━━ DATA UNDER STUDY

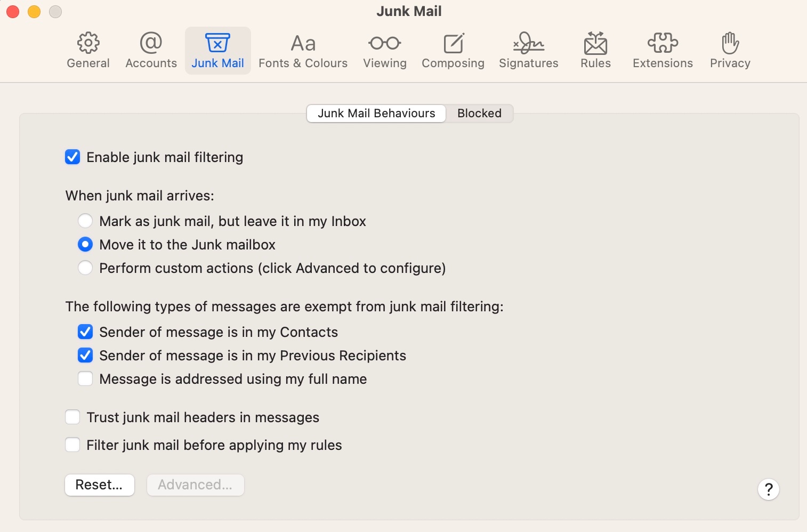Enable Trust junk mail headers in messages

(x=72, y=417)
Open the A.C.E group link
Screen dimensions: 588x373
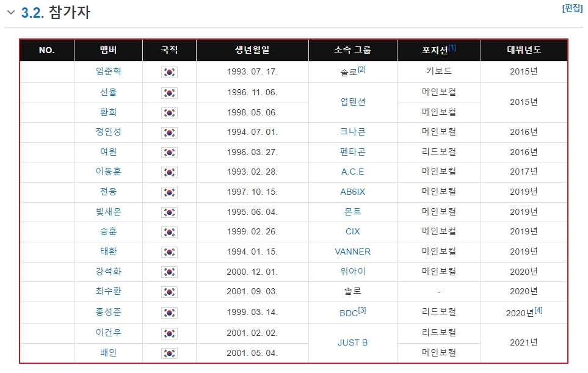click(x=352, y=172)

━━━━

— THE TASK —
Could you transcribe exactly the lines from the one with "Open the A.C.E group link" through the end of the data, both ends included, and nothing else, skipping the pictures?

— RESPONSE BOX —
Open the A.C.E group link
Screen dimensions: 588x373
click(x=352, y=172)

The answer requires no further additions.